MemoTo: Terry Linde, Curis Resources Date: June 24, 2010

cc: File From: Cori Hoag

Subject: pH and SO4 Water Quality Videos – BHP Field Test

Project #: 204400.03

SRK was asked to compile water quality data and other records related to the BHP Copper field test performed at the Florence Project in 1997 and 1998. The intent was to compile the existing data, review results, and prepare a list of findings that may have relevance to overall copper recovery and application to the future production test facility. The findings will pre presented in a separate memo.

Water quality analyses related to the field test and subsequent rinsing phase are available in a Microsoft Access database (FlorenceDB.mdb-revised 6/28/2010) for the period from November 1, 1997 through October 1999. Although the number of sampling points decreases after March 1998, sporadic sampling data are also available from 2000 through 2007.
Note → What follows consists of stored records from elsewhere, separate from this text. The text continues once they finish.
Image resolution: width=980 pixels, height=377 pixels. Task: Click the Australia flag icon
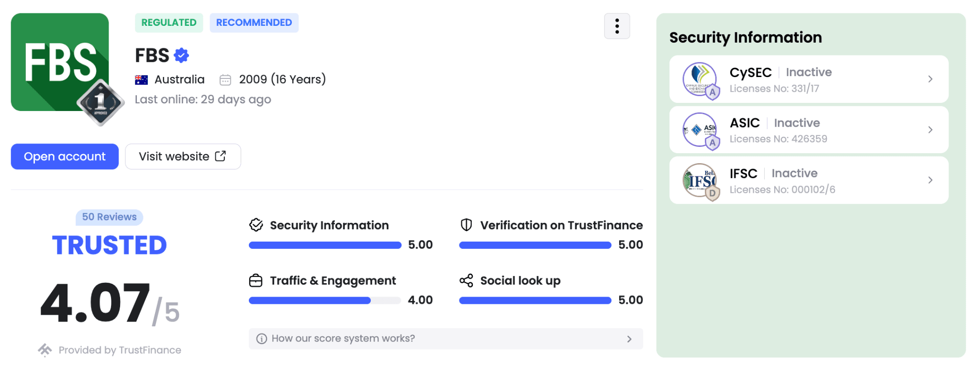tap(141, 80)
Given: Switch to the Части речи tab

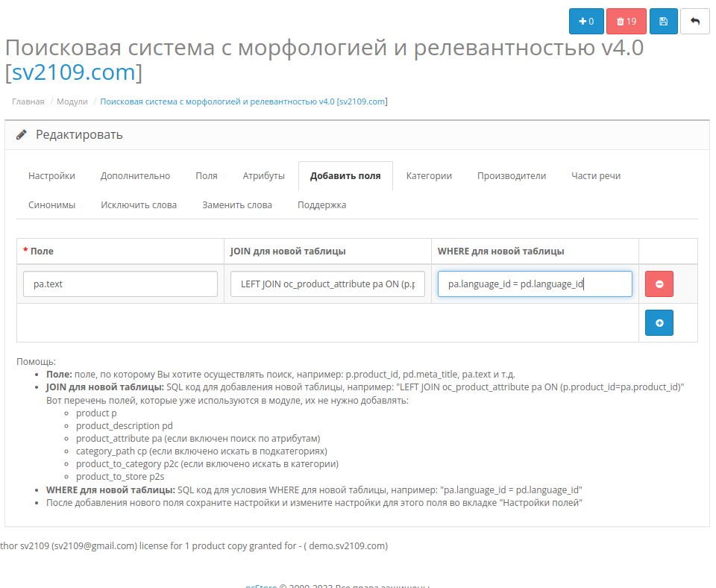Looking at the screenshot, I should click(x=596, y=176).
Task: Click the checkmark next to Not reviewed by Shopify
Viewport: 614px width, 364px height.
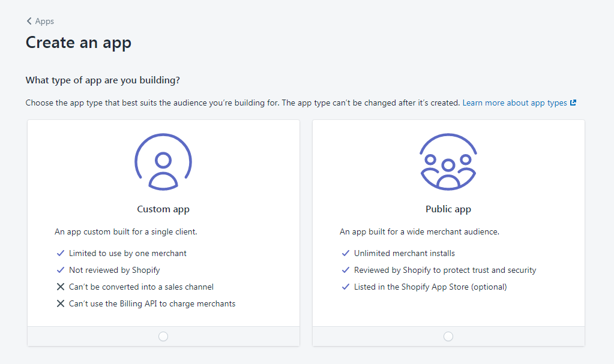Action: [60, 269]
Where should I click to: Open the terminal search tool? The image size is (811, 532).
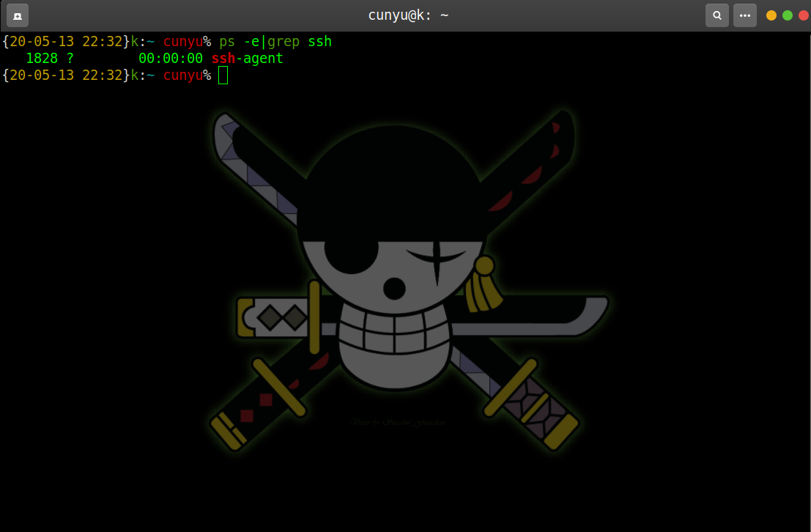[716, 15]
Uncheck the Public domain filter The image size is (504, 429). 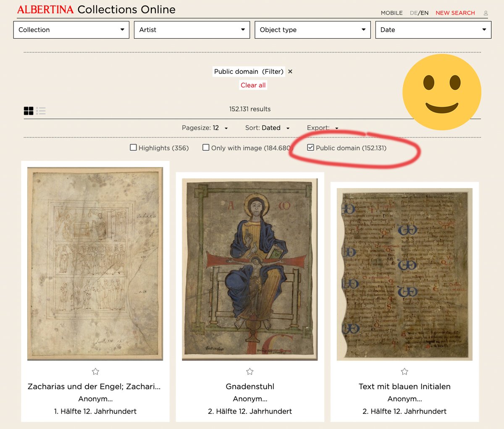[310, 147]
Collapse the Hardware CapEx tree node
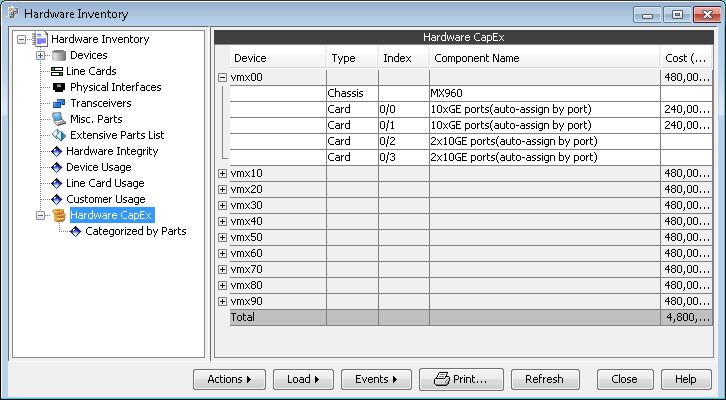 (x=41, y=216)
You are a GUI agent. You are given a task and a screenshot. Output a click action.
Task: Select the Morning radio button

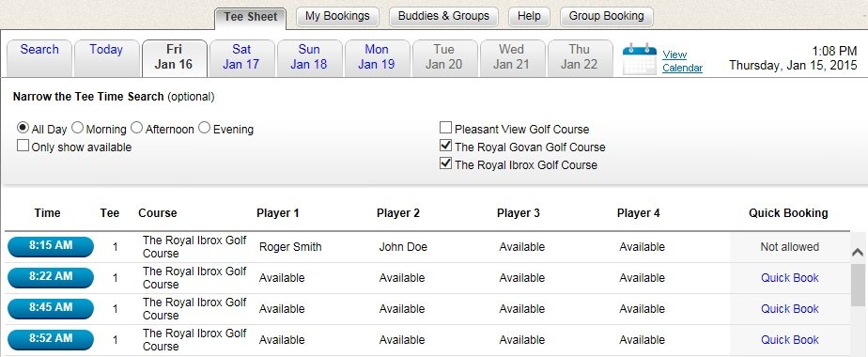[x=77, y=128]
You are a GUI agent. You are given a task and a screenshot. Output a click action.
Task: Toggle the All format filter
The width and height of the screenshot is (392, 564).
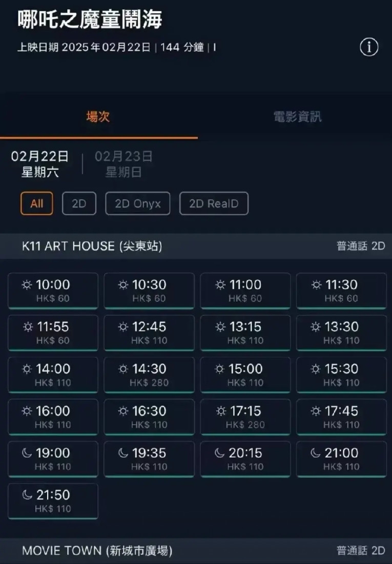click(x=37, y=203)
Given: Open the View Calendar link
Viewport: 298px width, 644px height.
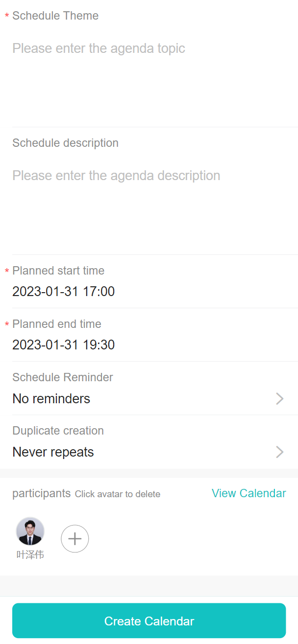Looking at the screenshot, I should click(x=249, y=493).
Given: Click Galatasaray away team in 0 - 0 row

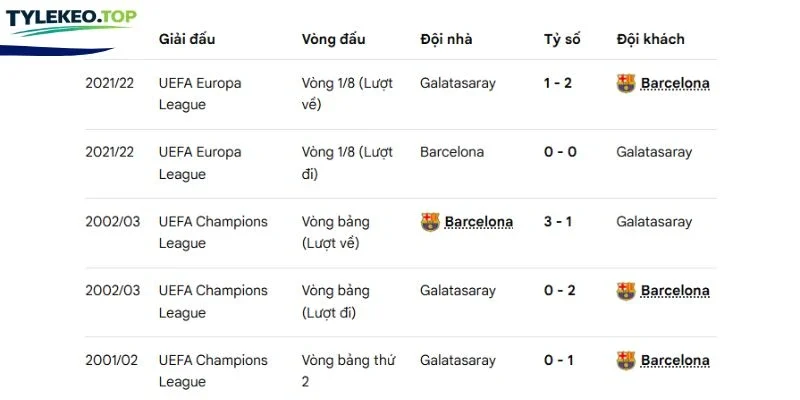Looking at the screenshot, I should point(654,152).
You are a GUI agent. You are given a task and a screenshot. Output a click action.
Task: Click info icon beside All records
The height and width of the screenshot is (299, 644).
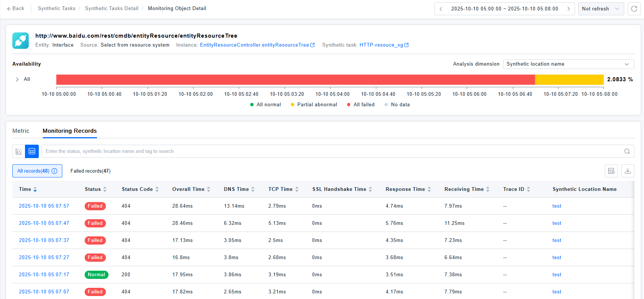pos(54,171)
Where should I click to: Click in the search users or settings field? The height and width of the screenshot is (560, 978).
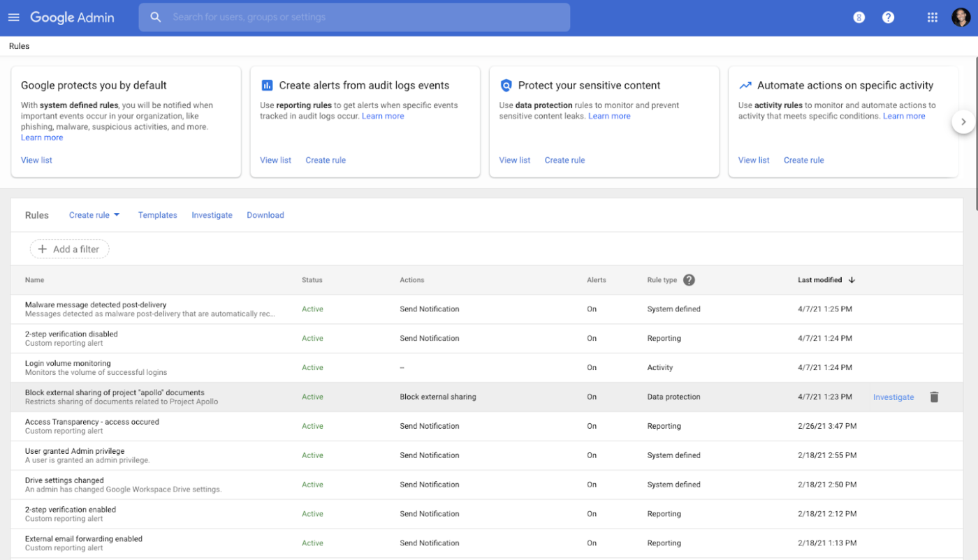tap(363, 17)
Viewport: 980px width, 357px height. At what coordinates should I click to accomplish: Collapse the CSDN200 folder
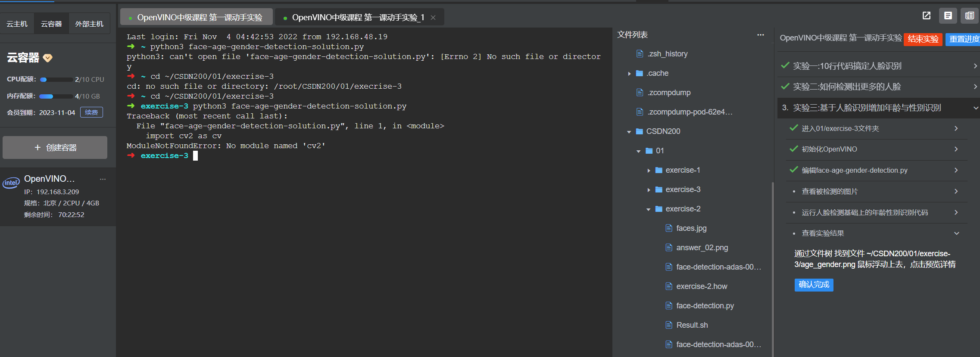tap(629, 132)
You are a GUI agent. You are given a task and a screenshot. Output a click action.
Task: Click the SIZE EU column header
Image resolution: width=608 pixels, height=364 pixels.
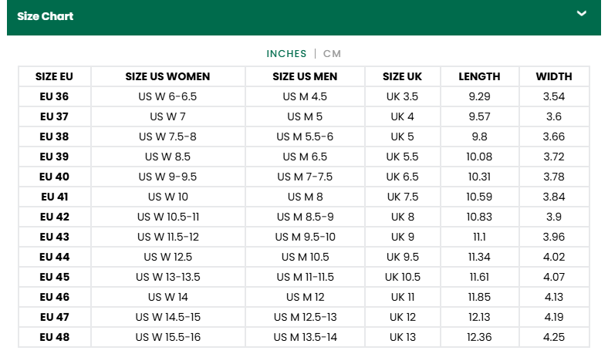(55, 76)
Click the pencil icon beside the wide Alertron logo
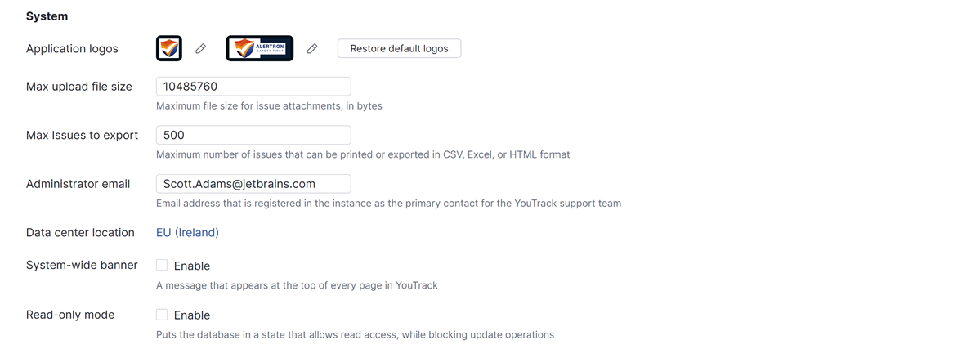The width and height of the screenshot is (980, 358). (x=312, y=49)
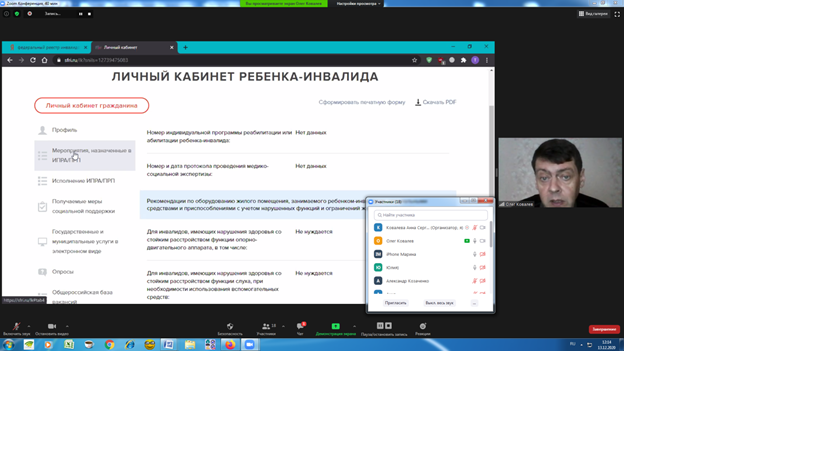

The database contains records of water quality sampling, well construction and well history details, flow data, the results of mechanical integrity tests, and other information. Data entry forms, queries, and reports that generate graphical views of the concentrations of constituents for various sets of wells are also available in the database. The data were originally entered by BHP employees to record the results of drilling (well construction details, costs, integrity tests) and the results of solution analyses related to an in-situ leach, recovery, and rinsing field test. Water quality analyses were performed by the BHP Copper San Manuel Metallurgical Laboratory, ACTLABS-Skyline (now Skyline Assayers & Laboratories), and ACTLABS-Enzyme (formerly Enzyme Laboratories). Field data (electrical conductance and pH) were also recorded and entered by field technicians. The water quality database lacks standard laboratory quality assurance/quality control (QA/QC) information such as minimum detection limits, date of analysis, dilution factors, QA/QC codes/comments, etc. SRK has found some apparent data entry errors and outlier results in the Access database but has not cross-checked the database entries against the original laboratory sheets or field record sheets to estimate overall accuracy or completeness of the database. An effort was made through the sampling program to collect duplicate samples and to record the meter calibration results.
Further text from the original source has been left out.